WHAT IS BEING ASKED - Your task is to filter the data below down to the lines holding "computer".
*** Opening of INFORMATION GIVEN ***
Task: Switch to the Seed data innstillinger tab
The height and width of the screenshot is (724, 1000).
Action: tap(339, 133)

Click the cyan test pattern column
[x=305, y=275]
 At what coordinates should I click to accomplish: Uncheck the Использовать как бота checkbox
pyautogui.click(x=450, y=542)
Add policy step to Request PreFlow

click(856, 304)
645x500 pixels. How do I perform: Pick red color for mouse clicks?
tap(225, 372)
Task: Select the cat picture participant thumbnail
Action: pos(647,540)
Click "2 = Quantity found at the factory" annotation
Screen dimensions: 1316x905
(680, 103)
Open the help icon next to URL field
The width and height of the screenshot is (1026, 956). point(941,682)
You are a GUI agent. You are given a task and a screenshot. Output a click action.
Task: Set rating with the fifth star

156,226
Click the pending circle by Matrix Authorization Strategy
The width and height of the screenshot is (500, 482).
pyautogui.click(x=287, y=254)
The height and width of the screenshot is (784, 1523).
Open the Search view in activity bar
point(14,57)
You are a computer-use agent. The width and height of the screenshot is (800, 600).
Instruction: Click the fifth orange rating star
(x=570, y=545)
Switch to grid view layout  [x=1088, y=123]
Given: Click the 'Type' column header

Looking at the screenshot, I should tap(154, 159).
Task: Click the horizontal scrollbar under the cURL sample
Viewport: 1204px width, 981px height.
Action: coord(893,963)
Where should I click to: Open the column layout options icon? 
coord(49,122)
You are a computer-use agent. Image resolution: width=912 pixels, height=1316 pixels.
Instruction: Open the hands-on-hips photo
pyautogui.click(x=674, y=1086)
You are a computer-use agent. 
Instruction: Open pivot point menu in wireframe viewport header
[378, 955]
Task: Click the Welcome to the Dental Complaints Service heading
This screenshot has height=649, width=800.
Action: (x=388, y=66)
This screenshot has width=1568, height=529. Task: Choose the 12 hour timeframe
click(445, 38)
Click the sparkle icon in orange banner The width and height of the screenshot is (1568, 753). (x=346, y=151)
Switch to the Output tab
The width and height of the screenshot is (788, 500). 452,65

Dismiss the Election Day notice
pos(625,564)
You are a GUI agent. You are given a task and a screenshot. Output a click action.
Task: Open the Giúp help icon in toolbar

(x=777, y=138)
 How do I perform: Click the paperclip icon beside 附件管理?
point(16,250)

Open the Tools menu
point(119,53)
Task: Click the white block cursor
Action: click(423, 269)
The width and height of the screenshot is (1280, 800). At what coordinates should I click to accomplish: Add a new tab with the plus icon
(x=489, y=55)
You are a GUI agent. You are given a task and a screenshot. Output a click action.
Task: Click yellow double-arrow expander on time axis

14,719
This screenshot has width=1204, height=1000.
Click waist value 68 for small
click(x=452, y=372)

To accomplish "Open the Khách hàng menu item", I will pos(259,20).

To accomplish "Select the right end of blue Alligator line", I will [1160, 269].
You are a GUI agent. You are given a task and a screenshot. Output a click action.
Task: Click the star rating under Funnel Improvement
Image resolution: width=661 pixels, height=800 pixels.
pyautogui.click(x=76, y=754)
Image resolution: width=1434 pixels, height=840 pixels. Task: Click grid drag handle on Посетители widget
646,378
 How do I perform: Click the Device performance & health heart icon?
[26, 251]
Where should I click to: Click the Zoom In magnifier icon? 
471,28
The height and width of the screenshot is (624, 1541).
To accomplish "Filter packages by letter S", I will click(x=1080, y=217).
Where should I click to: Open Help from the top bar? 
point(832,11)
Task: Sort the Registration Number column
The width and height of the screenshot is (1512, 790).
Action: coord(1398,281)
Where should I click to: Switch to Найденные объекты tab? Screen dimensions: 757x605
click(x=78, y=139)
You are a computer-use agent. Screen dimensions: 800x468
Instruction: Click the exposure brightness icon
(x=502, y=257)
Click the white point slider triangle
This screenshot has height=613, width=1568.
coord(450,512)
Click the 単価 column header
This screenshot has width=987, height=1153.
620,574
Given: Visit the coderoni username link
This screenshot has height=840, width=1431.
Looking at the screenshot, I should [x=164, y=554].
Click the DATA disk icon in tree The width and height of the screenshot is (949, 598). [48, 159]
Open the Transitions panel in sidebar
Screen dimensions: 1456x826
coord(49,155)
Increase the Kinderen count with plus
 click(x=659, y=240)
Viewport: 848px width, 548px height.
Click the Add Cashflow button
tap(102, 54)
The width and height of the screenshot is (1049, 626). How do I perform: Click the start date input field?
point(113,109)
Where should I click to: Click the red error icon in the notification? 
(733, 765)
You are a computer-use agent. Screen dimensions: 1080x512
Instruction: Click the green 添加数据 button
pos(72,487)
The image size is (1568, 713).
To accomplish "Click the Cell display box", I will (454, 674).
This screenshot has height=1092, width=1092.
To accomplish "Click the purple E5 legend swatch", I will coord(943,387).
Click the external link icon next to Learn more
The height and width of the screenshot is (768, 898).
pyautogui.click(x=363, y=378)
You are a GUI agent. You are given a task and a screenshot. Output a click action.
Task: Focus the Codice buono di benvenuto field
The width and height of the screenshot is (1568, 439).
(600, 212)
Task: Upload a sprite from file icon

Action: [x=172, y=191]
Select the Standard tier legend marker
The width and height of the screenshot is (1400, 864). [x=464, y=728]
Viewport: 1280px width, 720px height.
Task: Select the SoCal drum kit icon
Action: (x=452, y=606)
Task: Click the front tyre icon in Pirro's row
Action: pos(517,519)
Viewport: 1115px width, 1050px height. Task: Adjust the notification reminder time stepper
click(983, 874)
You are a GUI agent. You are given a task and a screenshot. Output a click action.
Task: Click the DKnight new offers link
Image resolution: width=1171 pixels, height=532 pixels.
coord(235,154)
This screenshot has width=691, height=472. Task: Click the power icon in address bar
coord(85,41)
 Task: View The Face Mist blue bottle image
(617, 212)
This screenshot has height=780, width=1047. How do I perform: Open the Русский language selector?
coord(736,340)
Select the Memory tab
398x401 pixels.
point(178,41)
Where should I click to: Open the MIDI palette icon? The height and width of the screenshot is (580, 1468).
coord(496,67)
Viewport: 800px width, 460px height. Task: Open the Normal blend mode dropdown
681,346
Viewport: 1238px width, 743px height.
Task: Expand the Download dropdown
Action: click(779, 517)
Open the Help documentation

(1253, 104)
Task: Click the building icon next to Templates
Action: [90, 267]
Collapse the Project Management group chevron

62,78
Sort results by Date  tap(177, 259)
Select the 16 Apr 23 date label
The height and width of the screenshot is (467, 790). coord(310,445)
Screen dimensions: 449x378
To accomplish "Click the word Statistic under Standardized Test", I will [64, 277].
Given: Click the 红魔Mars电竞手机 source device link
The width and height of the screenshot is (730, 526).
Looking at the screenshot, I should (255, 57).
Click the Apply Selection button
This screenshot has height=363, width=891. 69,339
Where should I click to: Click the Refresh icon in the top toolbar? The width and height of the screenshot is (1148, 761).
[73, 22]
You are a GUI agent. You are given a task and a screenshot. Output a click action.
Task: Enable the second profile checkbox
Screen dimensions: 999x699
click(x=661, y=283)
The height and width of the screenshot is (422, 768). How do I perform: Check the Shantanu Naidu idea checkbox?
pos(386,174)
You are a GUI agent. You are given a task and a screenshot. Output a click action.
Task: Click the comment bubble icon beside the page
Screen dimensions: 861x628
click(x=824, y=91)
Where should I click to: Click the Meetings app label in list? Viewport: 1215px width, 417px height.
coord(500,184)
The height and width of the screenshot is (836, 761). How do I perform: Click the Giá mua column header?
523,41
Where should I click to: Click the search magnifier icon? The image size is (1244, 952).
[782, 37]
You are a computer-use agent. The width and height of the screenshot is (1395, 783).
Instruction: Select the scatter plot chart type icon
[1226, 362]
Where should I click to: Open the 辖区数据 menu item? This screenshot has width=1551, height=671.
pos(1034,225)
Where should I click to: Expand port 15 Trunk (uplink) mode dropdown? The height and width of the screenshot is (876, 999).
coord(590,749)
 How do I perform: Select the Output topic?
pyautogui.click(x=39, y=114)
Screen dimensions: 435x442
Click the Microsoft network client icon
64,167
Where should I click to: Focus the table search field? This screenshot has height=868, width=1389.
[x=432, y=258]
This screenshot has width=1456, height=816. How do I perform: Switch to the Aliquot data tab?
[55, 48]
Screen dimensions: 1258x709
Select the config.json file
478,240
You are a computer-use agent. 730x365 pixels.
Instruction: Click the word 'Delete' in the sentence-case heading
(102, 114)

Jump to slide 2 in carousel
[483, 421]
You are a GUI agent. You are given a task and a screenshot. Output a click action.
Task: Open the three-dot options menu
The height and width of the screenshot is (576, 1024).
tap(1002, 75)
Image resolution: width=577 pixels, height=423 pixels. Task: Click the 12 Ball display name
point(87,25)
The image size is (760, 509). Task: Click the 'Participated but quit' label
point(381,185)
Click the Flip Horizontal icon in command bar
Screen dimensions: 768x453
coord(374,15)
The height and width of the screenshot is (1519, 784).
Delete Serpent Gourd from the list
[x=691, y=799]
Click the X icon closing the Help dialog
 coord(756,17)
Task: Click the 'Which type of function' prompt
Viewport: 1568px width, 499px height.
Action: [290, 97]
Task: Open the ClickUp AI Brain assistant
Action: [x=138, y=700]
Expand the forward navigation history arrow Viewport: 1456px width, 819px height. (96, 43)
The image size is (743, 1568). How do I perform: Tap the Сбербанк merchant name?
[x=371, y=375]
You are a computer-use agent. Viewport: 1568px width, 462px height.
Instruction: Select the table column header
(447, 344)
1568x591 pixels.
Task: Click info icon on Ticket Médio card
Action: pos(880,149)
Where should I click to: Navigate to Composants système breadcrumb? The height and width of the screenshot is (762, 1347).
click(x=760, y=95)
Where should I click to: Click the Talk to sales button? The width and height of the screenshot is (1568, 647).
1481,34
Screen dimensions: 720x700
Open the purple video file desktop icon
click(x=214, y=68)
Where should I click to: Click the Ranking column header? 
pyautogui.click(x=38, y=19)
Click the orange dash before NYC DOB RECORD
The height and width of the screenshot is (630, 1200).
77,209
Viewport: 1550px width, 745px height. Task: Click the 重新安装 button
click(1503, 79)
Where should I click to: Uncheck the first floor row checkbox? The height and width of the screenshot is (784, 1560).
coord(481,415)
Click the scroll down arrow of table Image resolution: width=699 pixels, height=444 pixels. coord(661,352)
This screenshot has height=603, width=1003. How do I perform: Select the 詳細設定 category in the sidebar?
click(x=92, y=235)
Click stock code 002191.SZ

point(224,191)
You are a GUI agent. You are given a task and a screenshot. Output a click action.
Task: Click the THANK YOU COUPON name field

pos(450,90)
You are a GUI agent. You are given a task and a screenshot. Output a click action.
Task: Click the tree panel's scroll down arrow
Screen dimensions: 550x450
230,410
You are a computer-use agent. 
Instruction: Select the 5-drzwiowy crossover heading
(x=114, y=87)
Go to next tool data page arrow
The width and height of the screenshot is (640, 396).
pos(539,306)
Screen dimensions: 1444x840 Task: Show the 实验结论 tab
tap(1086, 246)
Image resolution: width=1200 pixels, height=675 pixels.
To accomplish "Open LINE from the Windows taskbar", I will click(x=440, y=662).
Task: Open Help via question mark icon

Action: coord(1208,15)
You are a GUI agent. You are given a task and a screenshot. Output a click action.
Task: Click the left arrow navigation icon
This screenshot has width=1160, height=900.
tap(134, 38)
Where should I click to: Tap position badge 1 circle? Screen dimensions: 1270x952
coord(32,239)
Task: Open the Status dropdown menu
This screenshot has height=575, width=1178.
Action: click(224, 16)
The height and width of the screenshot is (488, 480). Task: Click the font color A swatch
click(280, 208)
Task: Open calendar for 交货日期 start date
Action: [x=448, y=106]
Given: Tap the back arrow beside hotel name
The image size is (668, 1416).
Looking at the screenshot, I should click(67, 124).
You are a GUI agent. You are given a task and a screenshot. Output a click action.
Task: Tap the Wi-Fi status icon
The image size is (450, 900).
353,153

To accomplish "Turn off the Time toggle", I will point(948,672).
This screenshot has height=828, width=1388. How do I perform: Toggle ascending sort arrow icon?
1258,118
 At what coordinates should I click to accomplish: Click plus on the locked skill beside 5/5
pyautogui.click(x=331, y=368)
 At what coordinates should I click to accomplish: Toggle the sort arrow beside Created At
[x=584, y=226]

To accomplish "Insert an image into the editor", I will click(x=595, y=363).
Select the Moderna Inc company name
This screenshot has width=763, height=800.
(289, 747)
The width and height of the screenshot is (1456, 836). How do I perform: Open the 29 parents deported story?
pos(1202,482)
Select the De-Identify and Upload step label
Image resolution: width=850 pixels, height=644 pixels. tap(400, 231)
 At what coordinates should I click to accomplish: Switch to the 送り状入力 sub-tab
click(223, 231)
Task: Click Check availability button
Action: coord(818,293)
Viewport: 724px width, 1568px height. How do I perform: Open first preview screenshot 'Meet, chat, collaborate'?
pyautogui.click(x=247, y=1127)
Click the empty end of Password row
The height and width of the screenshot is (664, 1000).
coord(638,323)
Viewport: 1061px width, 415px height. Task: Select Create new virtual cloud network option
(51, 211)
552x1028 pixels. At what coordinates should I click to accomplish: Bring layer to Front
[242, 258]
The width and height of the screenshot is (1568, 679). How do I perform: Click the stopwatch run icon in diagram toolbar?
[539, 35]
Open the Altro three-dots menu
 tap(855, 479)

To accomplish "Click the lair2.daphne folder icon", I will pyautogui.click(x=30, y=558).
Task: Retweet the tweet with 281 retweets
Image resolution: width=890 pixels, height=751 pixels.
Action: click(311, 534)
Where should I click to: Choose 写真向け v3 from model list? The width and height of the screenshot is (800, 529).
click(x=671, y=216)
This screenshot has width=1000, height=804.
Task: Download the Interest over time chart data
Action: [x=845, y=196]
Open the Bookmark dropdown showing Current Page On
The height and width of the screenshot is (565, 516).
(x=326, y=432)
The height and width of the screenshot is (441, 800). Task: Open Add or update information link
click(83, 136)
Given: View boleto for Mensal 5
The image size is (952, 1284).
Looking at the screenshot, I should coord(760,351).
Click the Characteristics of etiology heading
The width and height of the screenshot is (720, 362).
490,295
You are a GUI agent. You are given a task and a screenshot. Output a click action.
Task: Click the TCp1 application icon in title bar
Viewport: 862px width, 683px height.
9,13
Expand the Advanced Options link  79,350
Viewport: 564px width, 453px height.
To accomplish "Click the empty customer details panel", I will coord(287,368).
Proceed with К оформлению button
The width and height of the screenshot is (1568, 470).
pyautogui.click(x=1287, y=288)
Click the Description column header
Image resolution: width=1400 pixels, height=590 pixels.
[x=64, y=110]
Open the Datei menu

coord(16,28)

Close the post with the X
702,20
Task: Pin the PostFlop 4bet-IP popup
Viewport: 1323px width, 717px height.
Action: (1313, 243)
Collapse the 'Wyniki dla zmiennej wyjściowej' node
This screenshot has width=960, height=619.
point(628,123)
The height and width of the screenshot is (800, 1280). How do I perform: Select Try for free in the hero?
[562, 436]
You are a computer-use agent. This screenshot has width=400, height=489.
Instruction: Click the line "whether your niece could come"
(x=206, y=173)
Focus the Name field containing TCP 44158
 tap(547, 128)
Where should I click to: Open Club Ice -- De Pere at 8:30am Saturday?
*** Close of INFORMATION GIVEN ***
RESULT FOR THIS TASK -
You are a computer-use agent. The width and height of the screenshot is (800, 600).
You are a computer-use agent. Image resolution: width=912 pixels, height=1316 pixels.
You are a computer-use agent. 
You are a computer-use agent. Screen dimensions: 800x468
You are a computer-use agent. Screen dimensions: 1080x512
You are a computer-use agent. The width and height of the screenshot is (1395, 783).
You are a computer-use agent. 730x365 pixels.
You are a computer-use agent. Viewport: 1568px width, 462px height.
You are a computer-use agent. 
You are a computer-use agent. This screenshot has width=400, height=489.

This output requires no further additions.